Mosaic always impresses with impeccably built steel and titanium bikes. In recent years, we’ve seem some impressive 29ers, and their cyclocross bike won for best in category at the Denver, CO, NAHBS. Rather than rest on those laurels, they’ve tweaked and updated that frame to keep it current.
The XT1, which stands for ‘Cross Titanium 1, is the flagship model. In Mosaic parlance, a “1” refers to the top end tube spec with butted tubes, and a “2” means straight gauge tubes. For spec, The cyclocross bikes now get a thru axle ENVE CX fork, and they’ve switched to flat mount brakes in the rear. Fortunately, Shimano will sell them a mixed set until ENVE gets a flat mount CX fork.
More on this, plus their new gravel bikes and some prototype tires from Terravail and Clemente, below…
Note the shapely tubes at the rear and the very smooth brake hose entry port on the down tube. The drastic entry angle makes for a much more streamlined appearance.
This one’s owner/builder Aaron Barcheck’s bike, built 1x with XTR rear Di2 and display plugged into road shifters. He has controls set up with left side as down only, right is up and down.
The direct mount rear derailleur was done with a fixed titanium section covered by a secondary hanger that’s black anodized. They’re shaped in a perfect match, making them look like one piece at first glance. It’s these little Easter eggs that really define the best builders and make our search more rewarding.
The GT1 (Gravel Titanium) gets a little different geometry than the ‘cross bike. For example, the BB is lower, with 70-75mm drop compared to 60mm. Tubes are a little more compliant, too, since it’s more for long rides than shorter races.
T47 BB option is now available.
There’s 38mm tire clearance between the stays.
Flat mount and thru axles on both ends with ENVE’s GRD fork.
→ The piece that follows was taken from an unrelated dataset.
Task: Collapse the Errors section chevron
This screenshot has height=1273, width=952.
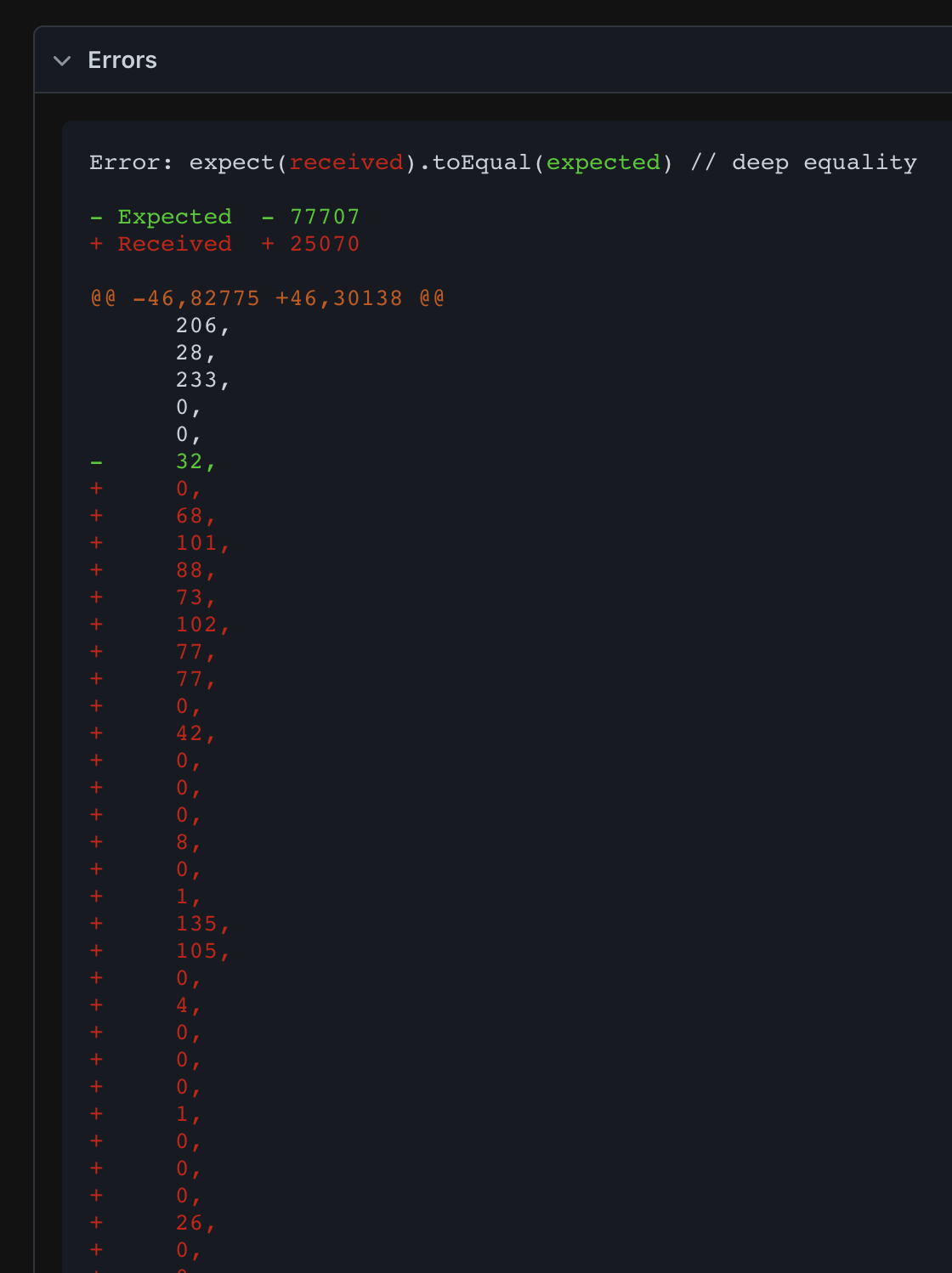Action: tap(61, 60)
A full custom build starts at $5,600 with fork and Chris King headset.
This bike was sporting Clement Strada USH tubeless ready tires. They hinted at these at Interbike last year, and Mosaic was one of the first to get their hands on a set.
They’ll also offer it in steel with the GS1, which was also fitted with new rubber.
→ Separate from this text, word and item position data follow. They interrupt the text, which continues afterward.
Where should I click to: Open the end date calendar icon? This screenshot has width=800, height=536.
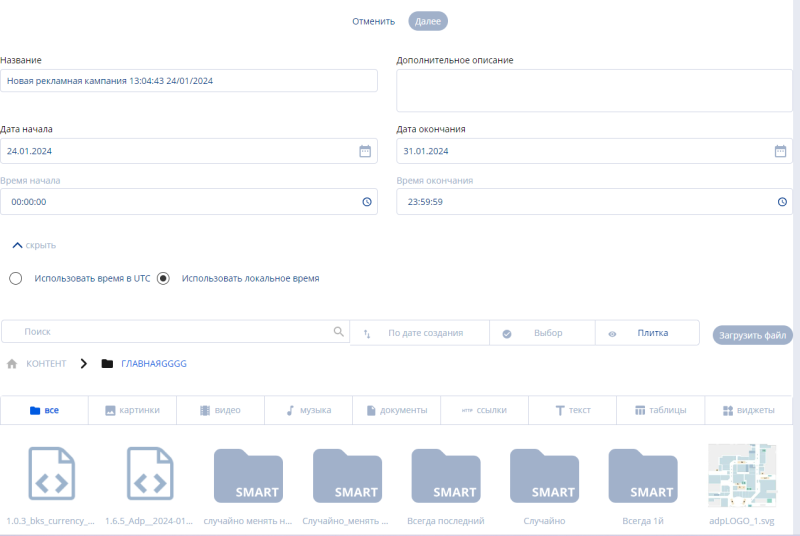[x=780, y=151]
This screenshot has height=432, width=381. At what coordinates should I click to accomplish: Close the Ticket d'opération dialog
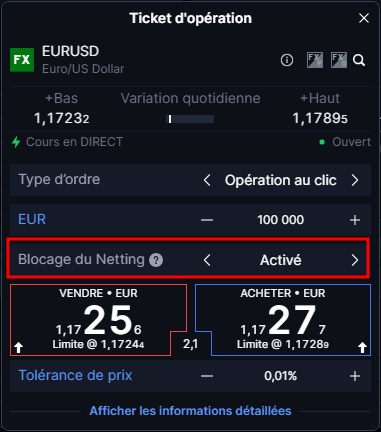click(364, 18)
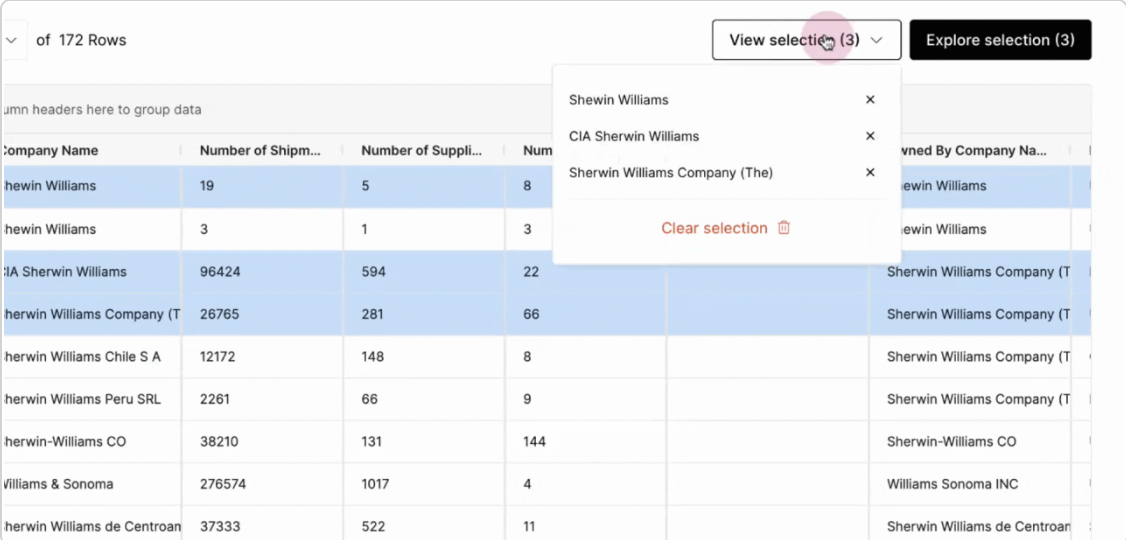Remove Shewin Williams from selection list

870,100
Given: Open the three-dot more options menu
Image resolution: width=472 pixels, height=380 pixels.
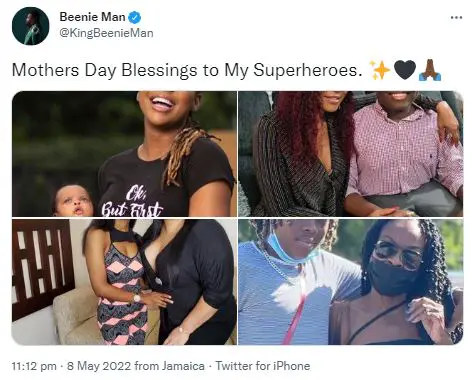Looking at the screenshot, I should point(456,17).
Apparently it’s hard to make a gumwall tire tubeless ready, but that’s what Teravail is working on with this Dirty Kanza edition of the Cannonball gravel tire.
Several builders had “eTap” versions of their bikes, meaning they were built specifically for SRAM’s new wireless group and had no holes or stops for any wires or cables. Above and below is the Mosaic RS1 eTap (Road Steel 1).
They also make a titanium RT1, which was on display across the hall at SRAM’s booth as a showcase for their new halo group.